* RECORDS FOR THIS EXERCISE *
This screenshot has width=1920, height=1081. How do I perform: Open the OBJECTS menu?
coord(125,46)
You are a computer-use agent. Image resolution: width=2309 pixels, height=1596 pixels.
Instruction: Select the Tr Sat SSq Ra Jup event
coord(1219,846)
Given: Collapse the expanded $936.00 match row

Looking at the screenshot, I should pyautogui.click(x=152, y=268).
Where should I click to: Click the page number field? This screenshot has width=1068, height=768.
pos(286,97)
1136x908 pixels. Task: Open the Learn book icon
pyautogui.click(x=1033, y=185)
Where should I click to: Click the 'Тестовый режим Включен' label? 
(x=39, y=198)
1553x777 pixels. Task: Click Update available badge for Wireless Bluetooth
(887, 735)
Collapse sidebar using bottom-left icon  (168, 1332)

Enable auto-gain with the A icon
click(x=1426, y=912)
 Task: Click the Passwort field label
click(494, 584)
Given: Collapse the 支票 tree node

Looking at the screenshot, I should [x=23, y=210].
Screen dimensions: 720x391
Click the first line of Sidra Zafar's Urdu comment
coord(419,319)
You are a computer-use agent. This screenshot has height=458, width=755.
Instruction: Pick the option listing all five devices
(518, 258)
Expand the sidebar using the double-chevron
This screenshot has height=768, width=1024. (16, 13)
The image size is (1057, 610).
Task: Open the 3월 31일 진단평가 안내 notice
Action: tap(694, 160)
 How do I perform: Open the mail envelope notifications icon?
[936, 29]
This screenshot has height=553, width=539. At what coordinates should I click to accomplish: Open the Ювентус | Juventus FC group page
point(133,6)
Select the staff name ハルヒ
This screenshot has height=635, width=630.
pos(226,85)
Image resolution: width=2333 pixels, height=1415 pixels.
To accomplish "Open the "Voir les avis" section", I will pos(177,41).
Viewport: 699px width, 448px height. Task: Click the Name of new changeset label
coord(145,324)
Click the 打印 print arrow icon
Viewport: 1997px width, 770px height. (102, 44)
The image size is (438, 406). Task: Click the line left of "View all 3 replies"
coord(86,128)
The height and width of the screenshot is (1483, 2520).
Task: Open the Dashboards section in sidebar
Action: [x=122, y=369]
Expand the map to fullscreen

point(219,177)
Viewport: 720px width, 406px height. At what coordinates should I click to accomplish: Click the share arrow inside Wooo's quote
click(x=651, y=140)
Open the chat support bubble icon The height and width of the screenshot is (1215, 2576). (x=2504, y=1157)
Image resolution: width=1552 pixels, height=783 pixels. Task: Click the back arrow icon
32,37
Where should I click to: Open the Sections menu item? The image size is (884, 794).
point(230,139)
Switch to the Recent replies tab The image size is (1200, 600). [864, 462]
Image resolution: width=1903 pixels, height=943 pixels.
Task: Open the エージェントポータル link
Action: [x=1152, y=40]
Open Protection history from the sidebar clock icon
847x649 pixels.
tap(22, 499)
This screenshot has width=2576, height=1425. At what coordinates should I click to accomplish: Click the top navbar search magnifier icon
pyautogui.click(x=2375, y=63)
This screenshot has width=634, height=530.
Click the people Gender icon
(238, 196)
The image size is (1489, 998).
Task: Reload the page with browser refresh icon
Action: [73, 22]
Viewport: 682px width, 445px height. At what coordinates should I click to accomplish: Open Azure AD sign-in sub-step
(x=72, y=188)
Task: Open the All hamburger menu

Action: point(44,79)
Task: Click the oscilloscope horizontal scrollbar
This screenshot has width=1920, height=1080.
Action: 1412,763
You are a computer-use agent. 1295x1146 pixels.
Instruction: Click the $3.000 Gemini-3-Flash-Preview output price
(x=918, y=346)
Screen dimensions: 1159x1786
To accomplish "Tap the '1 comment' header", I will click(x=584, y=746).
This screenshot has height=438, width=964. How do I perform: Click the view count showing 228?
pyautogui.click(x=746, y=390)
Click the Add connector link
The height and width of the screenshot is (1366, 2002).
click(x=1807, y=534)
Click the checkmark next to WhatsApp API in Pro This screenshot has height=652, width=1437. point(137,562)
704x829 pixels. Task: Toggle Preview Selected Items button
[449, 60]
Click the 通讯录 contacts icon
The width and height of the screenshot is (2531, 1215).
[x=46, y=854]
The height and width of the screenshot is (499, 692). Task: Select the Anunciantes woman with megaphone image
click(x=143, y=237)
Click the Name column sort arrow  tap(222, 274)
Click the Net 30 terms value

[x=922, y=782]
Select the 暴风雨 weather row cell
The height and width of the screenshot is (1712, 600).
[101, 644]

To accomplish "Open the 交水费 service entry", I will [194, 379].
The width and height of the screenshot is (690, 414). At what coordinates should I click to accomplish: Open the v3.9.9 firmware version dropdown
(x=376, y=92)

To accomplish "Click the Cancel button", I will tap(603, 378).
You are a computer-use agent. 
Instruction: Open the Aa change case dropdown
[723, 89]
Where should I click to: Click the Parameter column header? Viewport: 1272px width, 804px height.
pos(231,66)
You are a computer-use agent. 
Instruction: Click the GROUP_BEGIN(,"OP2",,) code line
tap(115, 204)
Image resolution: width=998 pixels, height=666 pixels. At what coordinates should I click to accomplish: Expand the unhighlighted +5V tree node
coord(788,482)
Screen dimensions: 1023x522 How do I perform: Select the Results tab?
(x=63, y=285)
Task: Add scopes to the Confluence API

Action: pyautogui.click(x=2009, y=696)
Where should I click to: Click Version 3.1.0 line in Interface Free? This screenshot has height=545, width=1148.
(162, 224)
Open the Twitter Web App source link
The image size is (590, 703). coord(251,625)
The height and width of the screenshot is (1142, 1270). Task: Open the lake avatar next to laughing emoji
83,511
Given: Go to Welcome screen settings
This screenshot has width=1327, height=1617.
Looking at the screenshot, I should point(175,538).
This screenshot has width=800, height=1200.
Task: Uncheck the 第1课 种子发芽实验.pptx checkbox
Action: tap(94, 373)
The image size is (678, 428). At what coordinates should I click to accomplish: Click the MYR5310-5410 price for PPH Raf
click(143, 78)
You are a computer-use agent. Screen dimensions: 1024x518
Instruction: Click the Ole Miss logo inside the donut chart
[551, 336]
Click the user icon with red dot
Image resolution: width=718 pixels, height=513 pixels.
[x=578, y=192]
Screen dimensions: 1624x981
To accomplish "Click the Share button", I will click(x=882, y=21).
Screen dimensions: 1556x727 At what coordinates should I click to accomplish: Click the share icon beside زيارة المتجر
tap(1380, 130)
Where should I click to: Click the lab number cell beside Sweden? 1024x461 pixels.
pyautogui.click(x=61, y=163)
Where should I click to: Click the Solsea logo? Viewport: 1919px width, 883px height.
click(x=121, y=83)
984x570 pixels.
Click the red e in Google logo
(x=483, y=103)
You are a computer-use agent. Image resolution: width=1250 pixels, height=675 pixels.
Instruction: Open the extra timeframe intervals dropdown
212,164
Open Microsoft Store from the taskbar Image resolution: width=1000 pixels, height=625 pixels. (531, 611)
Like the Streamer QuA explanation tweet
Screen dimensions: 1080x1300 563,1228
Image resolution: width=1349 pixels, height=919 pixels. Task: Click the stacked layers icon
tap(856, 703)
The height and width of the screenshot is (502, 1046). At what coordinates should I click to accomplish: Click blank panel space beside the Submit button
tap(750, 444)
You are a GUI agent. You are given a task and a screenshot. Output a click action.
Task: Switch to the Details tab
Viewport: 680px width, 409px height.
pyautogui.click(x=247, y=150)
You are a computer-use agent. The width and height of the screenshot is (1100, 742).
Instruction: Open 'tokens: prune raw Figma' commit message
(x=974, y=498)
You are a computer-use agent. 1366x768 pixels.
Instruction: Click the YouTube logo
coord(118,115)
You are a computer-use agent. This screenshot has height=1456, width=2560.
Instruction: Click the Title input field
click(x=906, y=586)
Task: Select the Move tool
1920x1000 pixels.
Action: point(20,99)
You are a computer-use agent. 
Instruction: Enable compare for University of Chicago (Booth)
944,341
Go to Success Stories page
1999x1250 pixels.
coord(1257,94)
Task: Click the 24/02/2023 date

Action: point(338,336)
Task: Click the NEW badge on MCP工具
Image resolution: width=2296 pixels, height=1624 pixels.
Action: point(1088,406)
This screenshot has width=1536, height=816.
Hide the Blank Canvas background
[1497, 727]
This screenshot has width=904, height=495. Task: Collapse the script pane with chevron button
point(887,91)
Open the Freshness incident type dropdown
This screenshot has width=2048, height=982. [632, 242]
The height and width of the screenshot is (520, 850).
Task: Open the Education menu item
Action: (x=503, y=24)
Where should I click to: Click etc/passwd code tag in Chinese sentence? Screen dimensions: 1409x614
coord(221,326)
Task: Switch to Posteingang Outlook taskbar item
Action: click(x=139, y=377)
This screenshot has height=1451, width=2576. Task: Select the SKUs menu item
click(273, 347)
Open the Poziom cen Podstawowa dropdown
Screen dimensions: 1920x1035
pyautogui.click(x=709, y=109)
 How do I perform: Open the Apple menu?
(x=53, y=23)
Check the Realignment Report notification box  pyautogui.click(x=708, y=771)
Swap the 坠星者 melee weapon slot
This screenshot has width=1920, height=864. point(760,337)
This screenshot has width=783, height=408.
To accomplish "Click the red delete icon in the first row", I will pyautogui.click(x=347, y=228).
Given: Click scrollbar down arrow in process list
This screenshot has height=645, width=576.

* DIRECTIONS FOR THIS TASK *
Return the items exactly as they appear, from the first line of the items up to and including the line that contains "should pyautogui.click(x=152, y=268).".

* ANSWER IN FULL *
This screenshot has width=1920, height=1081. How do I perform: Open the OBJECTS menu?
coord(125,46)
You are a computer-use agent. Image resolution: width=2309 pixels, height=1596 pixels.
Instruction: Select the Tr Sat SSq Ra Jup event
coord(1219,846)
Given: Collapse the expanded $936.00 match row

Looking at the screenshot, I should pyautogui.click(x=152, y=268).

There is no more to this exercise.